4、数据整理结果不准确,不符合业务逻辑或数据整理结果不完整,缺失实际业务数据。

(四)审计的主要方法和程序

1、审阅组织制度流程、岗位职责和用户授权文档,确认涉及数据整理的岗位及其职责与权限;审阅信息系统的开发文档,了解被审计单位信息系统的数据整理功能的需求、设计实现情况;对系统进行穿行测试,检查系统是否严格限定只有满足权限要求的用户使用数据整理功能。

2、设定不同权限的测试用户,对系统进行穿行测试,完成数据整理流程,检查结果是否符合业务逻辑、是否符合预定的数据整理逻辑;抽取一部分已处理过的真实业务进行核对,以证实数据整理的完整性、准确性。

三、数据计算控制审计

(一)业务概述
数据计算控制,是指系统中经济业务活动的计量、计费、核算、分析以及数据平衡等计算功能的控制要符合国家、行业或组织的相关规定与规范。

(二)审计目标和内容
从合规性和有效性两方面,检查:

1、信息系统的数据计算控制是否符合国家、行业或者单位相关规定和规范。

2、数据计算控制是否能够按照预计条件完成数据计算过程中的正确控制。

(三)常见问题和风险

1、信息系统的数据计算控制不符合国家、行业、组织规范。

2、信息系统存在未经许可的数据计算功能。

3、存在数据计算控制失效的情况。

(四)审计的主要方法和程序

1、审阅组织的信息系统开发文档,了解业务系统的数据计算需求与设计情况;访谈管理人员,了解关键的数据计算流程;确定信息系统中关键的数据计算控制点和控制逻辑;对比国家、行业或者单位规范,检查关键数据计算控制点和控制逻辑是否符合国家、行业或者单位规范。

2、设定不同权限的测试用户,对系统进行穿行测试,检查系统中的关键数据计算控制点和控制逻辑的有效性;检查系统是否存在未经许可的数据计算功能;抽取一部分巳处理过的真实业务进行核对,以证实数据计算控制的有效性。

四、数据汇总控制审计

(一)业务概述

数据汇总控制,是指检查系统中经济业务活动的财务科目汇总、报表汇总和相关业务汇总等功能实现的控制要符合国家、行业或者组织的相关规定和规范。

(二)审计目标和内容

从合规性和准确性两方面,检查:

1、信息系统的数据汇总功能的汇总逻辑、计算方法、计算过程、计算口径等是否符合国家、行业或者单位的相关规定和规范。
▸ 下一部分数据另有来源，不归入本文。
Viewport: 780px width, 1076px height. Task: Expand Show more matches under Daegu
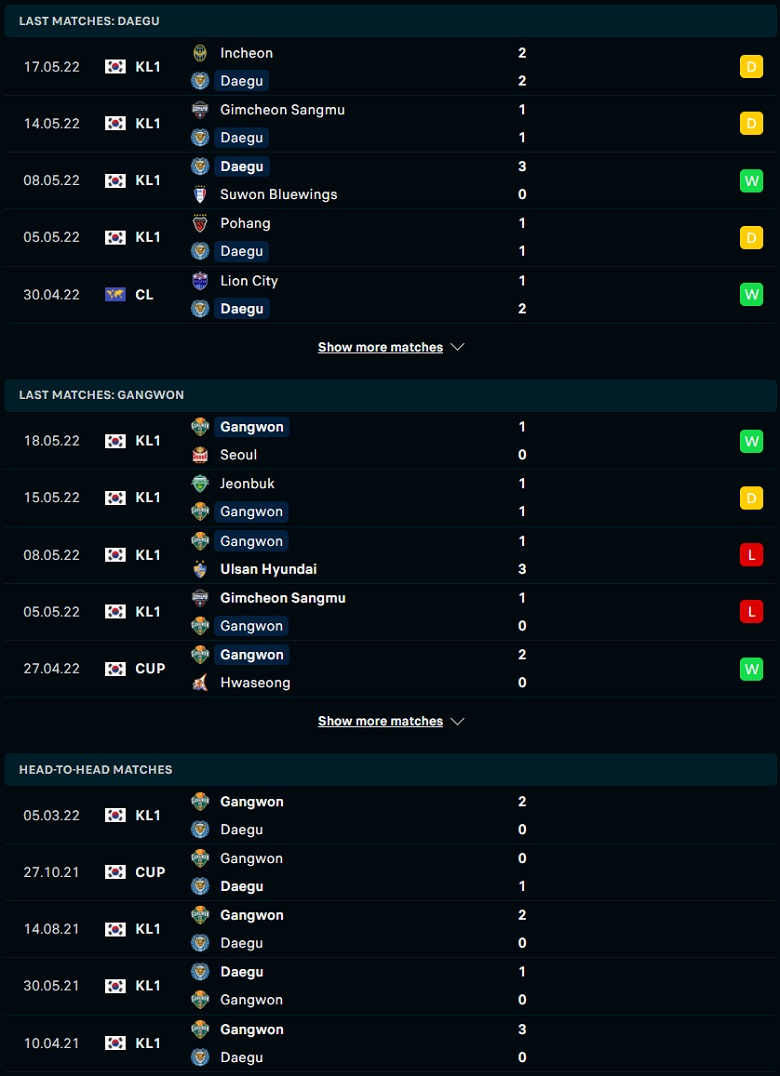point(380,347)
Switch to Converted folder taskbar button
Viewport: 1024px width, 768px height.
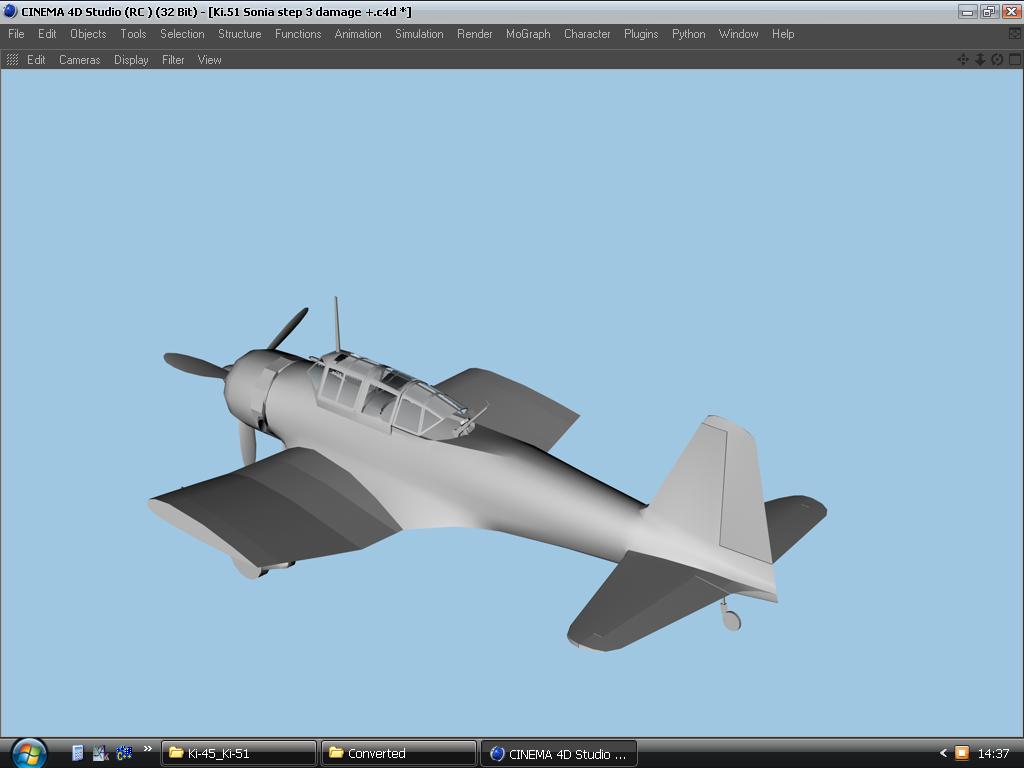tap(398, 753)
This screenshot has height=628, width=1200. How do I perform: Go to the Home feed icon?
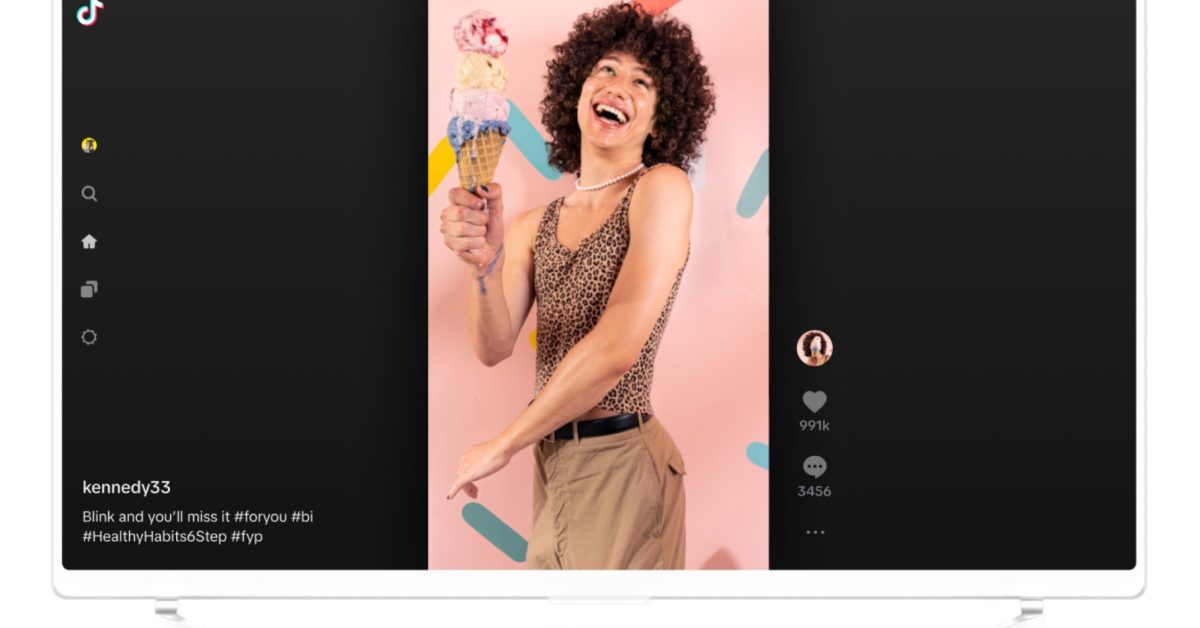89,241
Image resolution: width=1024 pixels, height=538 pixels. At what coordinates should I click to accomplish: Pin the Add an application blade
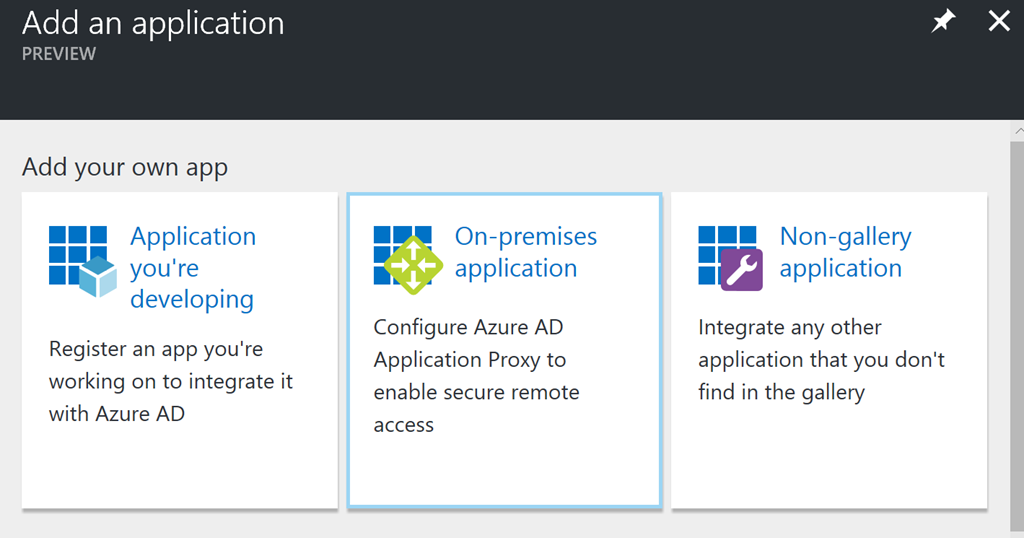tap(943, 22)
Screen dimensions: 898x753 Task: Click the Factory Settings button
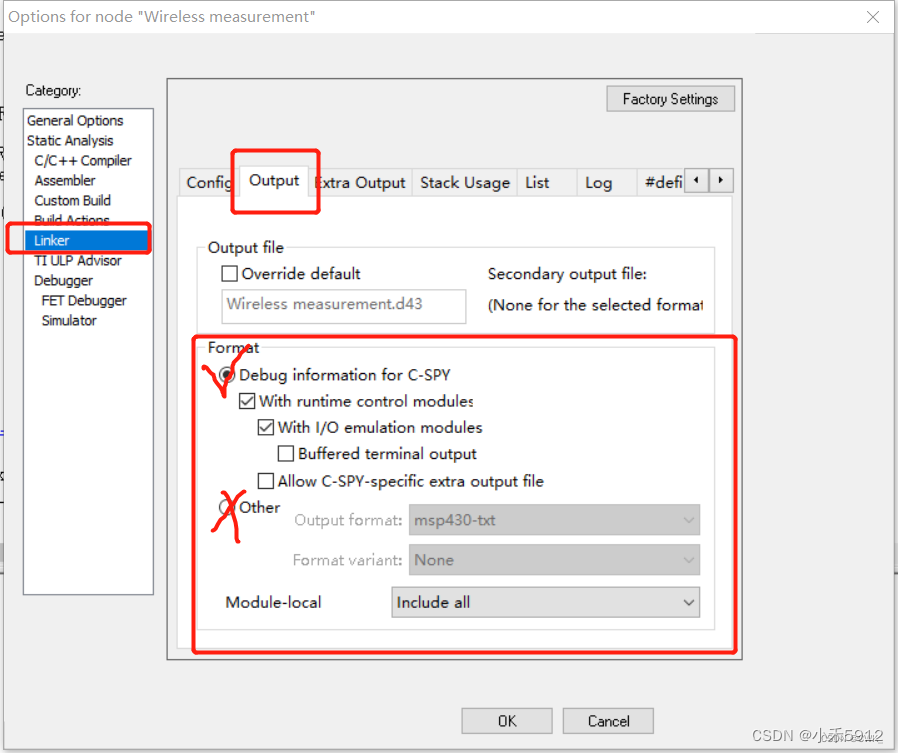670,98
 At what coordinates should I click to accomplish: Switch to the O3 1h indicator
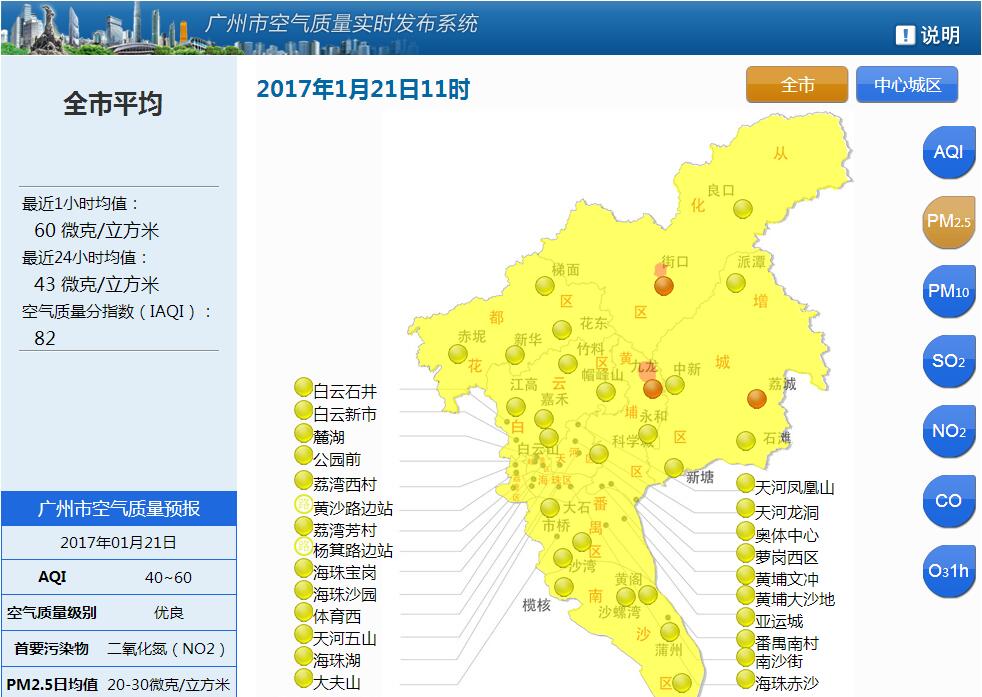pos(948,571)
2、信息系统的数据在通过正确的汇总过程后,是否正确,是否能够真实反映实际的业务情况。

(三)常见问题和风险

1、系统的数据汇总功能不符合国家、行业或组织的规范。

2、系统功能不完善,造成无法记录用户数据汇总操作,或虽有日志功能但未正常使用,造成数据汇总操作的相关信息缺失,导致无据可查。

3、数据汇总结果不准确。

(四)审计的主要方法和程序

1、审阅信息系统的开发文档,了解组织信息系统的数据汇总功能的需求、设计实现情况;对比国家、行业或者单位规范,检查系统设置的数据汇总功能是否符合国家、行业或者单位规范;访谈管理人员,了解组织数据汇总的工作流程。

2、设定不同权限的测试用户,对系统进行穿行测试,检查系统是否严格限定只有满足权限要求的用户使用数据汇总功能;检查系统日志是否按照规定记录了用户的数据汇总操作;抽取部分日志进行分析,判断是否符合相关规定;设定模拟汇总数据,检查汇总后的数据的准确性;抽取一部分已处理过的业务进行核对,以证实数据汇总的准确性。